Streaming & interactive HITL¶
Added in v0.11.0.
Direct token streaming¶
service.stream_chat_tokens(message, ...) is an async generator that yields the model's output
token-by-token straight from gateway.stream() — single-agent, no graph, no tools. Useful for a
type-as-you-read chat experience.
from riptide_watergraph.service import stream_chat_tokens
async for token in stream_chat_tokens("Explain RRF fusion in one line", offline=False):
print(token, end="", flush=True)
In the Studio, the Chat view's "Direct token stream" toggle renders it via
GET /api/chat/stream (SSE: {event:"token"} deltas then {event:"done"}). Offline the DemoGateway
yields the answer once; a live LiteLLM gateway yields real deltas.
Note
The direct stream bypasses the graph, so it has no tools or swarm. For multi-agent runs use the
graph chat (stream_task / the Playground live trace).
Interactive human-in-the-loop approval¶
service.run_interactive(task, ...) runs with auto_approve=False. When the graph reaches a
side-effecting tool it pauses and returns a PendingApproval carrying the thread_id and the action
(tool + arguments + subtask). The run state is persisted durably in the SqliteSaver thread, so a later
resume_interactive(...) continues it — across separate HTTP requests.
from riptide_watergraph.service import run_interactive, resume_interactive, PendingApproval
res = run_interactive("save a note about water", offline=True)
if isinstance(res, PendingApproval): # paused at a write tool
print("approve?", res.action)
res = resume_interactive(res.thread_id, approved=True, task="save a note about water")
print(res.final_answer)
In the Studio, the Chat view's "Ask before running tools" toggle renders an approval card (Approve / Deny) backed by:
| Endpoint | Purpose |
|---|---|
POST /api/run/interactive |
start a run; returns pending_approval or a completed RunResult |
POST /api/run/{thread_id}/resume |
approve/deny (or answer a clarification) and continue |
The same mechanism powers clarifying-question HITL — a worker can emit ask_human(question) and the run
pauses for a free-text answer.

*Record list*:
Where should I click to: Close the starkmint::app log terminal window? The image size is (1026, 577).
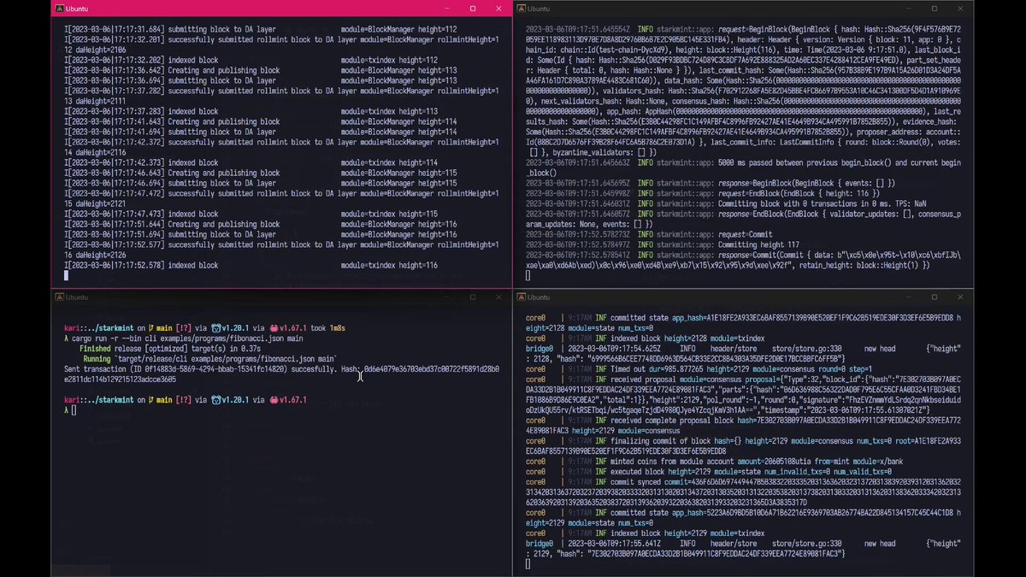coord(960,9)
--
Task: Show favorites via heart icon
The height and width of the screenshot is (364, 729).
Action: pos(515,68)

*Problem set*:
1) In the streaming and HITL page, which endpoint backs the Chat view's "Direct token stream" toggle?
2) Decide whether each statement agrees with the streaming and HITL page. Answer yes or no and quote the words that decide it.
(a) The direct token stream can use tools.
(b) run_interactive runs with auto_approve set to False.
(c) A paused interactive run keeps its state in the SqliteSaver thread.

*Solutions to each task*:
1) GET /api/chat/stream

2)
(a) No: "The direct stream bypasses the graph, so it has no tools or swarm."
(b) Yes: "service.run_interactive(task, ...) runs with auto_approve=False."
(c) Yes: "The run state is persisted durably in the SqliteSaver thread"